▶ _What is needed_
Retype the part of the remarks on energy and climate that starts with "It's not North" and goes on through "going to be any.".

▶ _Passage shown_
I've got to work with the realities, and I've got to work the practical, what I have in front of me.
I've got to make sure our country has affordable, dependable, reliable energy 24-7.
But you can't just be a denier and say, well, I'm not going to use coal.
I'm not going to use natural gas.
I'm not going to use oil.
And you have to understand also the climate.
When we talk about global climate, Chris, it's the globe.
It's not North American climate.
It's not the United States climate.
It's the globe.
How do we bring on China and India and everybody else who are great users of carbon right now and polluters of carbon to be carbon free also by using technology?
You know, he says it's a dream, but what is the dream?
What is the dream?
Is the dream, you know, that the weather is going to be perfect, that there's not going to be any.
Let's think about this for a minute, because sometimes people say, oh, the ends don't justify the means.
But my question is always, what's the ends?
Because sometimes the ends justify the means, but what is the end here?
What are they looking for?

▶ _Provided information_

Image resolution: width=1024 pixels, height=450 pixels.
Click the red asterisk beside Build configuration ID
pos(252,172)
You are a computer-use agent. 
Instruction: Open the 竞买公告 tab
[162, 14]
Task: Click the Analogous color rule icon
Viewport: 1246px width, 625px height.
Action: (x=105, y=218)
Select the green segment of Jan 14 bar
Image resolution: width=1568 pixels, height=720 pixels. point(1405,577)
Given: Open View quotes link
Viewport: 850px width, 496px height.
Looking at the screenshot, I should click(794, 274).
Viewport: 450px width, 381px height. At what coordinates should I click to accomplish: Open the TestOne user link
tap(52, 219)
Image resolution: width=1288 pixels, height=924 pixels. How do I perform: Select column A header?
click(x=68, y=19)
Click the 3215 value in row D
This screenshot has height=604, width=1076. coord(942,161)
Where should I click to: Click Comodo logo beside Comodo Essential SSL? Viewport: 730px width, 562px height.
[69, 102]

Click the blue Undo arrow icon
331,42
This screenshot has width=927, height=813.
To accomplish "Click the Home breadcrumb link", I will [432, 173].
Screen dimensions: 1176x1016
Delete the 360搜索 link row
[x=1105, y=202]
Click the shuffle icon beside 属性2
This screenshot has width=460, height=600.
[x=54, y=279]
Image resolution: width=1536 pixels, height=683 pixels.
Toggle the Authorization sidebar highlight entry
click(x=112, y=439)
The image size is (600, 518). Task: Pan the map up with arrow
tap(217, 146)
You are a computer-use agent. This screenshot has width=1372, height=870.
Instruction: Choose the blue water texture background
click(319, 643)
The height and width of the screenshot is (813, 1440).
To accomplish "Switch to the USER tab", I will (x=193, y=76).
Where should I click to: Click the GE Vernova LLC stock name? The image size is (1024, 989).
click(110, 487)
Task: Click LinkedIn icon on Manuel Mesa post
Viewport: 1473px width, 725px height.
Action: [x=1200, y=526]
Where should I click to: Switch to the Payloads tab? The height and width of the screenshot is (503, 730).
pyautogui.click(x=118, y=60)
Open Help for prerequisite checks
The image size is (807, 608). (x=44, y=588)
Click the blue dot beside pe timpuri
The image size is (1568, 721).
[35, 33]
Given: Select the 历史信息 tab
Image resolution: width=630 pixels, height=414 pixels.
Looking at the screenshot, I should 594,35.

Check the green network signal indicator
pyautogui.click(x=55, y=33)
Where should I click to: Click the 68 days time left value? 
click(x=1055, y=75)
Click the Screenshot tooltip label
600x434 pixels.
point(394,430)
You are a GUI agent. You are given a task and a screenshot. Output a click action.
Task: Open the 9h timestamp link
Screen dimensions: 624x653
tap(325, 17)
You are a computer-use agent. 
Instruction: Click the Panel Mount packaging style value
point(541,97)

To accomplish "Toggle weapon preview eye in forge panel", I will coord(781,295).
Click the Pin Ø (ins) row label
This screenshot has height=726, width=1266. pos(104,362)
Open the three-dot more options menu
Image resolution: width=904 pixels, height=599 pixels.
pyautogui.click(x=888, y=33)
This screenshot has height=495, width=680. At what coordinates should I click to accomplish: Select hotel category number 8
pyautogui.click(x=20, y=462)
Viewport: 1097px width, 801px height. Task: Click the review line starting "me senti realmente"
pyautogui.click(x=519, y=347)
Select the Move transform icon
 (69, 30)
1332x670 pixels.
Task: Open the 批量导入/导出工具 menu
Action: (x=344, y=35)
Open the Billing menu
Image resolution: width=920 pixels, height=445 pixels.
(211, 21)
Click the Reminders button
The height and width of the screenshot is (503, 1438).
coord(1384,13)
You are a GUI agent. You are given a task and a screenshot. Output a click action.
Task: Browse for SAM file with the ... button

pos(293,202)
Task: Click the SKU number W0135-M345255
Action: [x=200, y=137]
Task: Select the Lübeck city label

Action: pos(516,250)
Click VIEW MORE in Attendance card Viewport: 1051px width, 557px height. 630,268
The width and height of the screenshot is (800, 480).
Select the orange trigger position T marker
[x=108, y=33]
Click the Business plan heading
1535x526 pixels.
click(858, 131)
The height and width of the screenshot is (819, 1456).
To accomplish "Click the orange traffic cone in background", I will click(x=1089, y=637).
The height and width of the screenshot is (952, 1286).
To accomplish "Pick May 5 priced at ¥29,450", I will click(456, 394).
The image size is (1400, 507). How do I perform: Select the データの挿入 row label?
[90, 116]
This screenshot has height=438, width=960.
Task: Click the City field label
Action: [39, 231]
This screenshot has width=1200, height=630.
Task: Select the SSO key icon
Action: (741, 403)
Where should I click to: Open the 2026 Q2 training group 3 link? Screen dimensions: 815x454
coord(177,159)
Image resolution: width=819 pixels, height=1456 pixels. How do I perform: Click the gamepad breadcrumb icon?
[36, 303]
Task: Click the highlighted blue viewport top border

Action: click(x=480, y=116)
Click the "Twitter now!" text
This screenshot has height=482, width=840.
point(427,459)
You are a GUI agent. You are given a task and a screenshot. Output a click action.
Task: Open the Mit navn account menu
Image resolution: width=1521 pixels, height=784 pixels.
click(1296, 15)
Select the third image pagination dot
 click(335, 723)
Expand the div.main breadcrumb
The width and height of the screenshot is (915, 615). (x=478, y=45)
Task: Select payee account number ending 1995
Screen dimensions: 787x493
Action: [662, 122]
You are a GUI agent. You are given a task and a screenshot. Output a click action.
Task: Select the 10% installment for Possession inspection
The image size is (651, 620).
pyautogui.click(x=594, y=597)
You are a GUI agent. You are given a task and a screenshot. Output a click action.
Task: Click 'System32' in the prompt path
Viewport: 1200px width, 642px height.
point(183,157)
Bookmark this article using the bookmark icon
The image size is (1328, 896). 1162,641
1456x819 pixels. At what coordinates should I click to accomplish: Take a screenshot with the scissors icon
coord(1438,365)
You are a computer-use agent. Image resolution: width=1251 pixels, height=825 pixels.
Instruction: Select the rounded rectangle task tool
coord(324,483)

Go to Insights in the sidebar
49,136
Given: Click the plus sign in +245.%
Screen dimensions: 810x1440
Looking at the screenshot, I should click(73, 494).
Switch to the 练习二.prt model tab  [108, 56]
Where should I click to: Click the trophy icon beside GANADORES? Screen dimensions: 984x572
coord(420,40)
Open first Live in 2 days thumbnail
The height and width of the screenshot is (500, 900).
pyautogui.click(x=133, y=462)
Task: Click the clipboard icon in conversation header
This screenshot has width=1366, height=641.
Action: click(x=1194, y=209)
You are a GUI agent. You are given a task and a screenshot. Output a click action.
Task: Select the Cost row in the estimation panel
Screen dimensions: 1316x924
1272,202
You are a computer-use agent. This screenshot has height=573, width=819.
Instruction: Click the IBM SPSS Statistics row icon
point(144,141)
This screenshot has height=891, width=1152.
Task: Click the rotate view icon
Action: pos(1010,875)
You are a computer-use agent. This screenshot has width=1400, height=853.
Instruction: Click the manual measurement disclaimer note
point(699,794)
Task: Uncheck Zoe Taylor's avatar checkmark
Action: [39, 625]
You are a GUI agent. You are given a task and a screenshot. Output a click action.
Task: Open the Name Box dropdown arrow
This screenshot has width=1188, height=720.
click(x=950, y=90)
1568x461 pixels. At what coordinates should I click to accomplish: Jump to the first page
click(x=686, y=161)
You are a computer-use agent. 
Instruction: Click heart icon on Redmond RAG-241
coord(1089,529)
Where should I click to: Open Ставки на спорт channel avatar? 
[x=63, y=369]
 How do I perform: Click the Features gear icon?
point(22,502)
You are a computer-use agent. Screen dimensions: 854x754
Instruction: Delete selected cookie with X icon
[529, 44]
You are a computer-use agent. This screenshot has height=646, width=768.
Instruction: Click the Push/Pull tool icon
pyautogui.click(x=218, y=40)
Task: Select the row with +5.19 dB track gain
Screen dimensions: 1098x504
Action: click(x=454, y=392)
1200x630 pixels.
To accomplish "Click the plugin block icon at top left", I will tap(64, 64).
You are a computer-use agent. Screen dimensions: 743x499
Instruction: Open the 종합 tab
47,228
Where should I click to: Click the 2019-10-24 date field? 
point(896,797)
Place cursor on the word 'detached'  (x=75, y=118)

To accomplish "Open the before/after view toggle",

▶ _Worked solution_
It's not North American climate.
It's not the United States climate.
It's the globe.
How do we bring on China and India and everybody else who are great users of carbon right now and polluters of carbon to be carbon free also by using technology?
You know, he says it's a dream, but what is the dream?
What is the dream?
Is the dream, you know, that the weather is going to be perfect, that there's not going to be any.